*** Block opens ***

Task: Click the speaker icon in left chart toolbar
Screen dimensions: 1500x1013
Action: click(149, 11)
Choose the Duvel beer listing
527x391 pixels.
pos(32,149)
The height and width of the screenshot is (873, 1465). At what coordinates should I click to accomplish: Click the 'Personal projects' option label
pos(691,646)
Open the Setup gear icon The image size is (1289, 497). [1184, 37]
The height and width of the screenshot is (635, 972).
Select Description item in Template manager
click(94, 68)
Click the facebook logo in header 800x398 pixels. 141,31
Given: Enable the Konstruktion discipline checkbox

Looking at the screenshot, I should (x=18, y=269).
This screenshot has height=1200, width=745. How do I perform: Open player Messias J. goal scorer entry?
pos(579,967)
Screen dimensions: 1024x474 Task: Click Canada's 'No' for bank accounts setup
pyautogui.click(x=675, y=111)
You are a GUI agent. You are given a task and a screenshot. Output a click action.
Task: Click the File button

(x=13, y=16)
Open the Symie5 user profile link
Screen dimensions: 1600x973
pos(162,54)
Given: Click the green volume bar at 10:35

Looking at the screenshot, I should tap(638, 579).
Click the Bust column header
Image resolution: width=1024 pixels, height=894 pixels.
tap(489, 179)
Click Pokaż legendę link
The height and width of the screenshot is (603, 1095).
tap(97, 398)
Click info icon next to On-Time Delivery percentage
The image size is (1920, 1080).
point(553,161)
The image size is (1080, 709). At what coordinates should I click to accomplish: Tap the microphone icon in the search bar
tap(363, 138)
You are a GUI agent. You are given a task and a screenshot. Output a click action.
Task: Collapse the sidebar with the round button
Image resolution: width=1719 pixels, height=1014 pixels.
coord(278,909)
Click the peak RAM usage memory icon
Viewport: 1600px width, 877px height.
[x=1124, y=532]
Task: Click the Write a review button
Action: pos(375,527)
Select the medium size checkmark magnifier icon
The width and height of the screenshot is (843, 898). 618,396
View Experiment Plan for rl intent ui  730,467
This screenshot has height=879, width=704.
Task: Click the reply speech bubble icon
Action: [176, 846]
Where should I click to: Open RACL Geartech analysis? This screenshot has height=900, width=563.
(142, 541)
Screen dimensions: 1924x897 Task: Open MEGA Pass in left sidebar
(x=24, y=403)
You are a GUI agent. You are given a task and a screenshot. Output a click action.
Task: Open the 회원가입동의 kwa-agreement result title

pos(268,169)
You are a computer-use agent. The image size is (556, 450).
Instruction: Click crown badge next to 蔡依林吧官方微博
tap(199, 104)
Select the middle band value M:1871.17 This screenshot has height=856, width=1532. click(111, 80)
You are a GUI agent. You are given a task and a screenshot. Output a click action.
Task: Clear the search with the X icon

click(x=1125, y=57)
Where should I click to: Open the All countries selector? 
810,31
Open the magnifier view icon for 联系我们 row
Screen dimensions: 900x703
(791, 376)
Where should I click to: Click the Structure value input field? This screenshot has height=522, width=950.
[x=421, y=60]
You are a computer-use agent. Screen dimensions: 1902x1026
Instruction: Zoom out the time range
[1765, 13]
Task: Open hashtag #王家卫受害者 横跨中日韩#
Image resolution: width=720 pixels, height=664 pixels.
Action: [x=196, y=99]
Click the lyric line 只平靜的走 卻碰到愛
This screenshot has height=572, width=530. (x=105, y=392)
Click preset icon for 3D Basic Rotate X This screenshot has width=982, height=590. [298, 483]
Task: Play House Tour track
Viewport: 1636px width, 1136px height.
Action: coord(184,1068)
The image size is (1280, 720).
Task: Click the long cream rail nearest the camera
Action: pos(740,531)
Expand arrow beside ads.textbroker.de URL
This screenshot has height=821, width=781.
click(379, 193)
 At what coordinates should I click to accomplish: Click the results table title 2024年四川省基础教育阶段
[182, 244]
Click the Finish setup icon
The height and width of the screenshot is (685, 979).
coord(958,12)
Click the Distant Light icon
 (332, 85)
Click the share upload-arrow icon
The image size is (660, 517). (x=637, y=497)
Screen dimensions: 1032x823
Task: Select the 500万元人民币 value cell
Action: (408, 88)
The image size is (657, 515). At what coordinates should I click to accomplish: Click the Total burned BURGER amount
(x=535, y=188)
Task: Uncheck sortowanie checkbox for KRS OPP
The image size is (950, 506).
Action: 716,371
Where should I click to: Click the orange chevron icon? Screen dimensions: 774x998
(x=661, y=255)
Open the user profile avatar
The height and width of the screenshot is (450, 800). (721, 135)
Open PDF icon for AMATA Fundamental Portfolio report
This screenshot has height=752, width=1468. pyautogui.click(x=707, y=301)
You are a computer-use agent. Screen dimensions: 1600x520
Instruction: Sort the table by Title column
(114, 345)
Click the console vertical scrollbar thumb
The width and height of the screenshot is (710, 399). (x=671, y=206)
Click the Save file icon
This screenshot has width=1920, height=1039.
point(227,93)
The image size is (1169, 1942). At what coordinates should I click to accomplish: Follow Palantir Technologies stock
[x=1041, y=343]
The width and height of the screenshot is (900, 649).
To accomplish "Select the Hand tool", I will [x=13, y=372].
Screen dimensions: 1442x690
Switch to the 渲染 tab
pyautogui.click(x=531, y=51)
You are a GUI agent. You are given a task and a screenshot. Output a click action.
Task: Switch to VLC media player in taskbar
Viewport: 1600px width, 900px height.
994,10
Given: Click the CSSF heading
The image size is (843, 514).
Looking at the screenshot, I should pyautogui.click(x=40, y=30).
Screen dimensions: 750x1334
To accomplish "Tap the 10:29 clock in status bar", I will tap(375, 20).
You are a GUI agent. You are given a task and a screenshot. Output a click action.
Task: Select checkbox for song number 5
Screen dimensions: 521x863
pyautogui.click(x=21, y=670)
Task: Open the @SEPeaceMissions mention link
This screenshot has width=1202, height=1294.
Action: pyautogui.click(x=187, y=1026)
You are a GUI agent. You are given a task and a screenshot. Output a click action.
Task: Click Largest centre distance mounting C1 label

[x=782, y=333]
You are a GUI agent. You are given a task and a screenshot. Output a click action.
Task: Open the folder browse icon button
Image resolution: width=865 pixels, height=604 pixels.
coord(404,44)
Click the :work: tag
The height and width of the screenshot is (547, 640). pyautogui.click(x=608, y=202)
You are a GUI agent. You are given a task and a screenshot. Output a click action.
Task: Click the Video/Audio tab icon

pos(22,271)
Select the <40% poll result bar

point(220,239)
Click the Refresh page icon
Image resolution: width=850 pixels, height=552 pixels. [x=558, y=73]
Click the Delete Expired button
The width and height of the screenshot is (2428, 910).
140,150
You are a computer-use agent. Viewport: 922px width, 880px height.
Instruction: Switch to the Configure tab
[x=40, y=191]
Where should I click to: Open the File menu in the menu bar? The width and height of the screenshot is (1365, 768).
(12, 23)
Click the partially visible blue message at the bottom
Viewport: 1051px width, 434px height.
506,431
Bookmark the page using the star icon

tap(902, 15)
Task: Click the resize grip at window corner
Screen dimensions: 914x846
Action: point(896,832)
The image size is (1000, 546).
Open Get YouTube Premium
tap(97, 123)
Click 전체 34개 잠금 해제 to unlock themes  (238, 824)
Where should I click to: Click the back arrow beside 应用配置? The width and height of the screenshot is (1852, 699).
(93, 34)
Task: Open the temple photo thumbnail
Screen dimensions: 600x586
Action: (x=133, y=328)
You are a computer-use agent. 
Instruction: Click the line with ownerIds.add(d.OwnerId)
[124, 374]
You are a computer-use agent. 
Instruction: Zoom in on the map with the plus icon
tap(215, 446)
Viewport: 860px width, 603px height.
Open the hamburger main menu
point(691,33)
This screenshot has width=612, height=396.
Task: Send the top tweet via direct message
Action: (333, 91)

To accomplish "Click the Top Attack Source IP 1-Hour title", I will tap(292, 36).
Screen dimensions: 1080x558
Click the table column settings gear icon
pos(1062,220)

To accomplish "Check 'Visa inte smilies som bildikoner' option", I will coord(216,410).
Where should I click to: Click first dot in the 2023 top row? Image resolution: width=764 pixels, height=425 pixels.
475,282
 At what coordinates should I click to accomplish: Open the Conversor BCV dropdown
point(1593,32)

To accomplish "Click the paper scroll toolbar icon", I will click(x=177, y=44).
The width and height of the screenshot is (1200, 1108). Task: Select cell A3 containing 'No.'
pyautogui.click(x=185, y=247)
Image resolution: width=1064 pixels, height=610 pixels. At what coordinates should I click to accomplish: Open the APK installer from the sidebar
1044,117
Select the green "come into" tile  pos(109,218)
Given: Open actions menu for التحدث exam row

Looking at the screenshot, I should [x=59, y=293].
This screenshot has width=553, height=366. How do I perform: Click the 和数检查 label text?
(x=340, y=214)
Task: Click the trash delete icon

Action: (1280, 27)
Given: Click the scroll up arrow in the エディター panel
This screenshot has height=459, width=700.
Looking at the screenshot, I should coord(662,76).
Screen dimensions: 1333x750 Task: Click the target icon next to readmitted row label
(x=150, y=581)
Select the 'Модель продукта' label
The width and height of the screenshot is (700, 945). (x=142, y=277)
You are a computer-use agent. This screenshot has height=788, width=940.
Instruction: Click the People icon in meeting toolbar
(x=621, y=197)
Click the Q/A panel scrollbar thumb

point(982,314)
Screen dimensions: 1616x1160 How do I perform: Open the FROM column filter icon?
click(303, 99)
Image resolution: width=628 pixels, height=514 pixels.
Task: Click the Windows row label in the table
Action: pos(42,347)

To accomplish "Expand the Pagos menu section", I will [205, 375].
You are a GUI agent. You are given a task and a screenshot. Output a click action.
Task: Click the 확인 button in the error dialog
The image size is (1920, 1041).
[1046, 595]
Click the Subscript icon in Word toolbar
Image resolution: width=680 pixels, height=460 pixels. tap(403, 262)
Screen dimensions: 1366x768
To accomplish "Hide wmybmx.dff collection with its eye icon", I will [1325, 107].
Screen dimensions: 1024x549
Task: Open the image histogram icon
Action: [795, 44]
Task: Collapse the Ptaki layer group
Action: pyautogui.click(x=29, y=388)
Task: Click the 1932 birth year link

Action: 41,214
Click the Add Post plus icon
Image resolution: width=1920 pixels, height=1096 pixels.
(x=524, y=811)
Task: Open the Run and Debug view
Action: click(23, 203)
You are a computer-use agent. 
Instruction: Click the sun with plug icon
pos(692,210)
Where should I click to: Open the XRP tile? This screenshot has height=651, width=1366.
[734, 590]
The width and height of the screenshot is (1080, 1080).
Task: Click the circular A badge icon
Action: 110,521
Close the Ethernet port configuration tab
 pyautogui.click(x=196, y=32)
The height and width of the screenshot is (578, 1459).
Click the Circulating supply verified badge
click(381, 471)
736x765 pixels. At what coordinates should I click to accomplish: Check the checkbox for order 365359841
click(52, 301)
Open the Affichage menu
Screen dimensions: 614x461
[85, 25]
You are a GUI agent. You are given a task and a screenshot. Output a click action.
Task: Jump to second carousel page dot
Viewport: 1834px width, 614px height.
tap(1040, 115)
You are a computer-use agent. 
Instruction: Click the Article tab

*** Block closes ***

◆ **Task statement**
Please print the material above exactly as it appears, from its first line through the line containing "The height and width of the screenshot is (635, 972).", inclusive, and stop there.

◆ **Response area**
Task: Click the speaker icon in left chart toolbar
Screen dimensions: 1500x1013
Action: click(149, 11)
Choose the Duvel beer listing
527x391 pixels.
pos(32,149)
The height and width of the screenshot is (873, 1465). At what coordinates should I click to accomplish: Click the 'Personal projects' option label
pos(691,646)
Open the Setup gear icon The image size is (1289, 497). [1184, 37]
The height and width of the screenshot is (635, 972).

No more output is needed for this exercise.